Georgia student held on terrorism charge
MIAMI (Reuters) – U.S. authorities in the southern state of
Georgia have charged a 21-year-old engineering student at
Georgia Tech in Atlanta with supporting terrorism.
An indictment returned by a grand jury on March 23 and
unsealed on Thursday said that for the past year Syed Haris
Ahmed had attempted to provide and conspired with others to
provide material support and resources for acts of
international terrorism, the U.S. Attorney’s Office for the
Northern District of Georgia said in a statement.

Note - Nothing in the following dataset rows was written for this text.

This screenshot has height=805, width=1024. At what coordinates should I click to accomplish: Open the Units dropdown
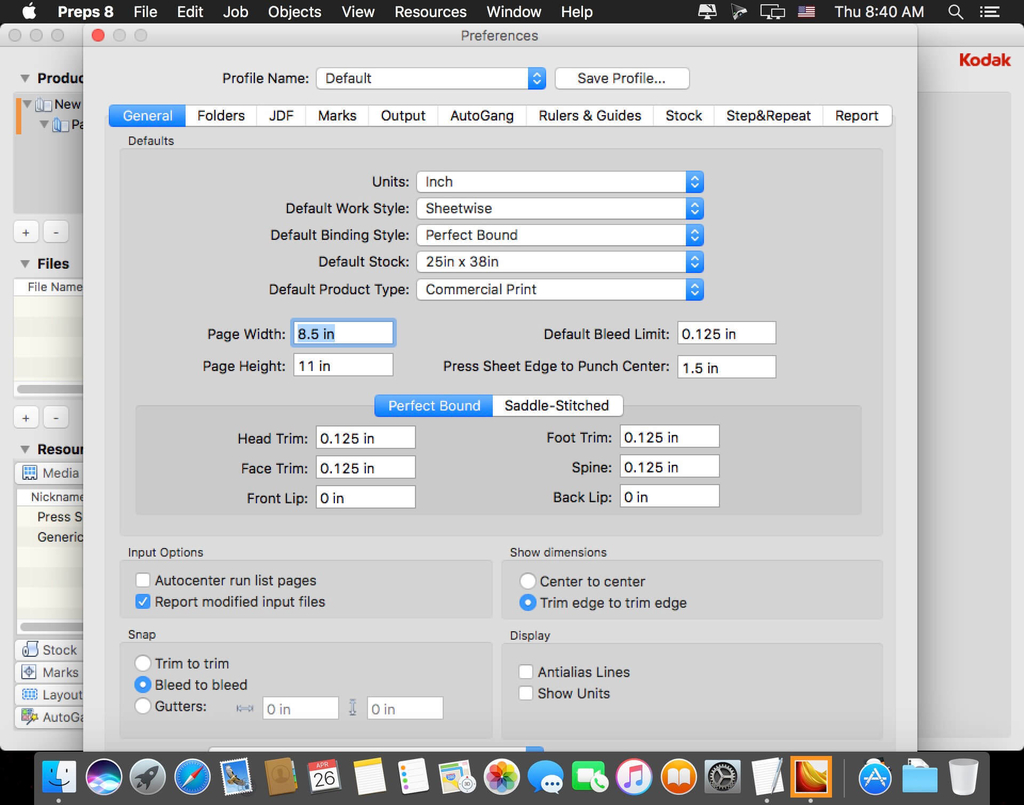[x=560, y=182]
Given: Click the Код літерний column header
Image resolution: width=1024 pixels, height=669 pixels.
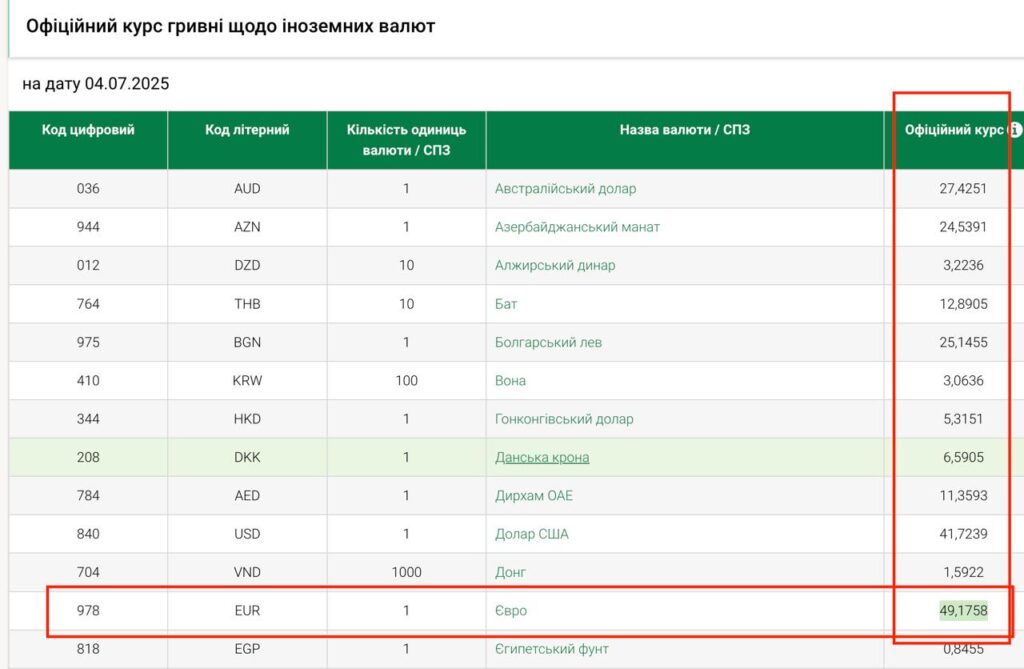Looking at the screenshot, I should pyautogui.click(x=247, y=130).
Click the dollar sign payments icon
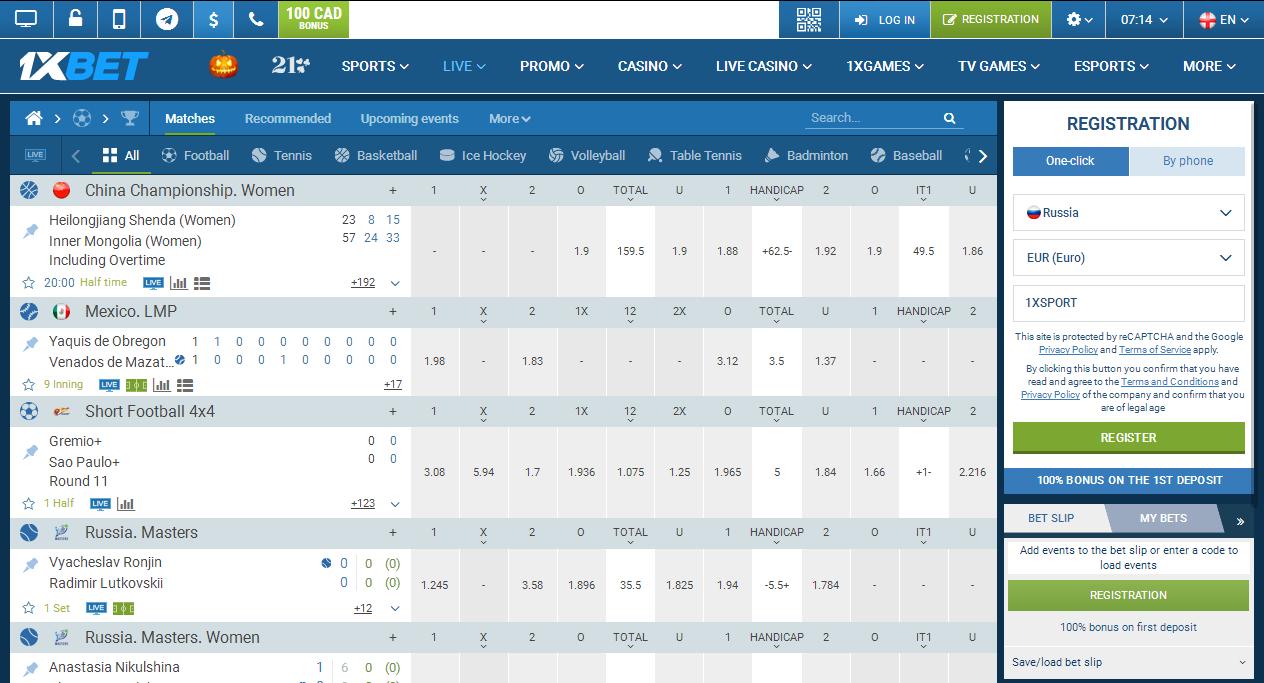 [x=213, y=19]
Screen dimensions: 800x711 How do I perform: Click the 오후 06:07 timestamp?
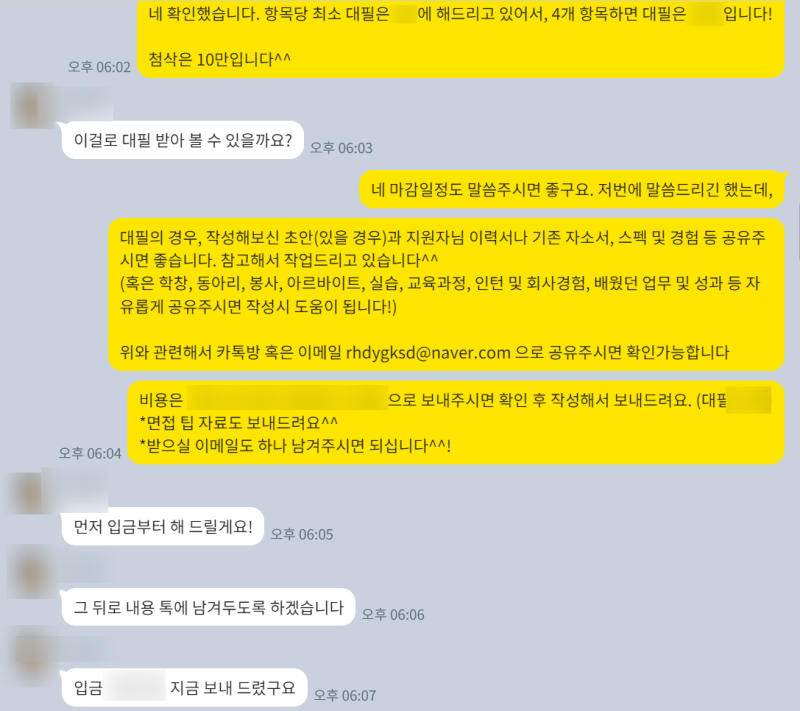click(x=344, y=695)
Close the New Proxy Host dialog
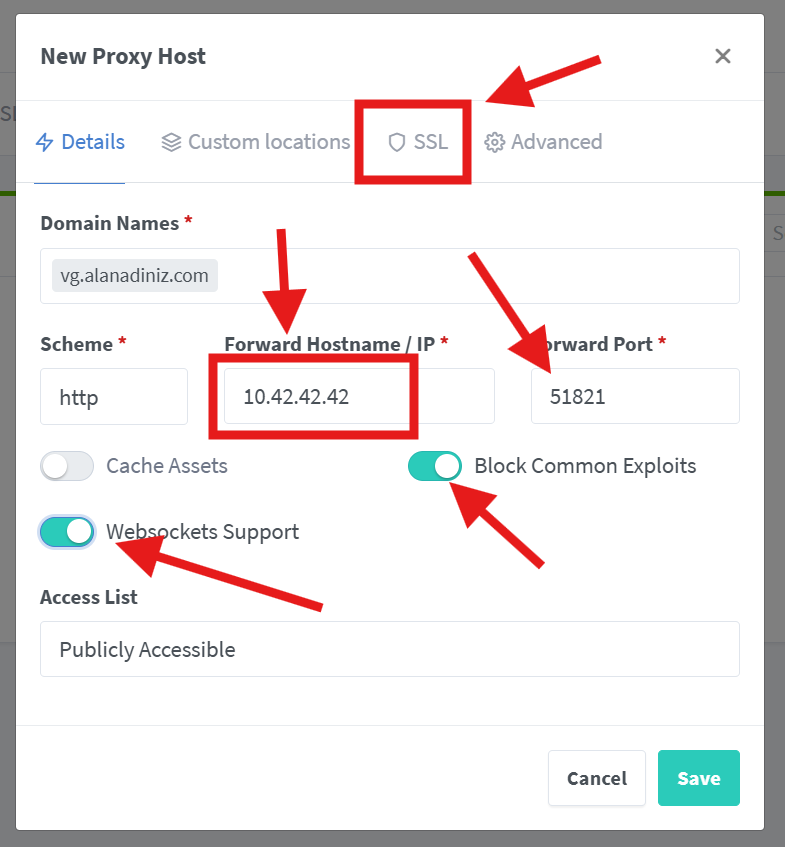Viewport: 785px width, 847px height. (723, 56)
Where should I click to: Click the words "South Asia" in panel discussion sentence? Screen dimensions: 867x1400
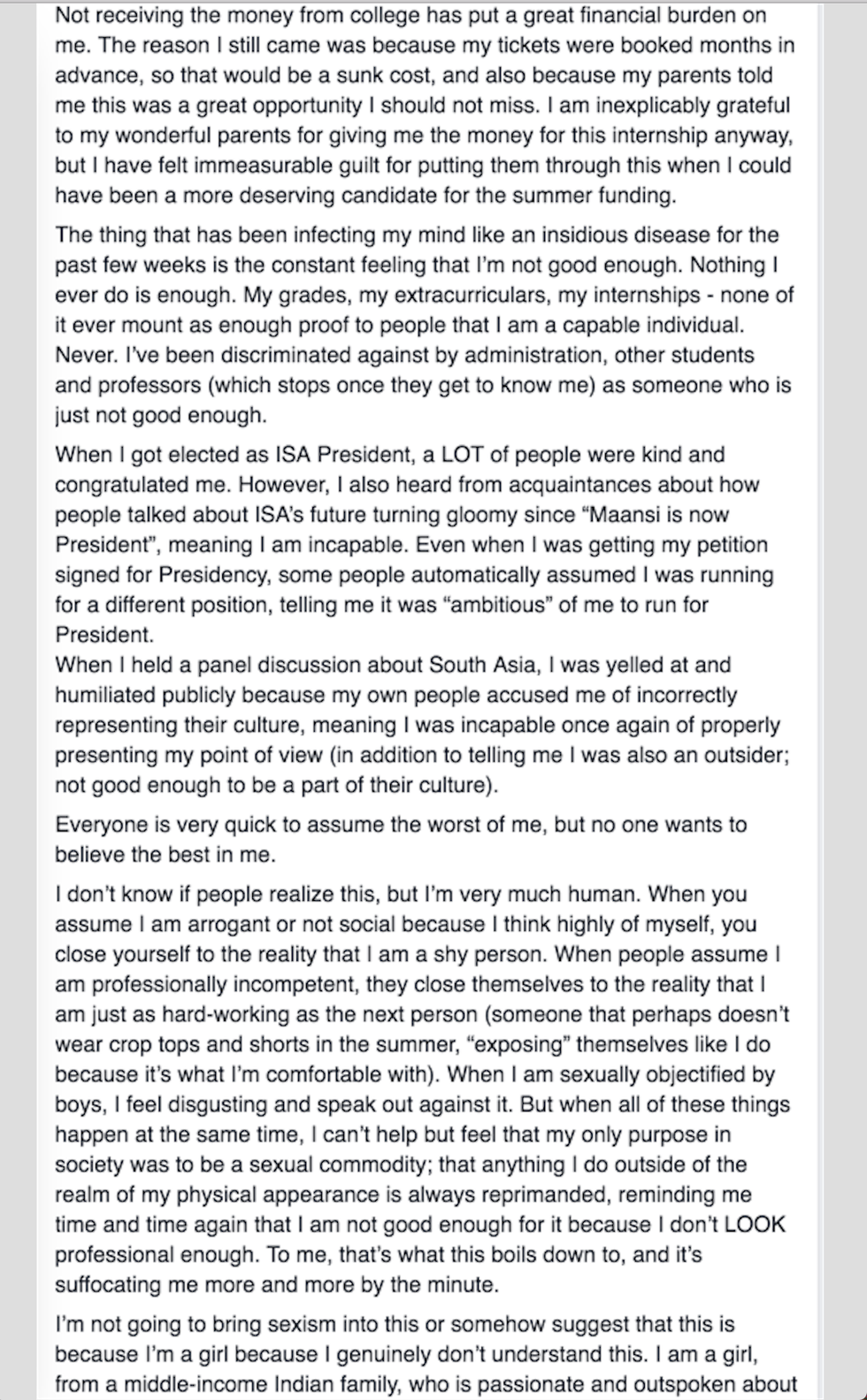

“The indictment is the first public result of an extensive
and ongoing terrorism investigation…,” said U.S. Attorney
David Nahmias in the statement. “The case against Mr. Ahmed is
serious and involves national security, and it will be
prosecuted with that in mind.”
The U.S. attorney’s office said he was being held at an
undisclosed location because of the nature of the offense and
did not provide further details.
The Atlanta Journal-Constitution newspaper reported on
Friday that the FBI believed Ahmed, a mechanical engineering
major at Georgia Institute of Technology, attended a training
camp in Pakistan last year. His family, who immigrated from
Pakistan in 1997, said he went there to attend a religious
school, the paper added.
It said another person from the Atlanta area, 19-year-old
Ehsanul Islam Sadequee, had been arrested in Bangladesh and was
being flown to New York to face charges there.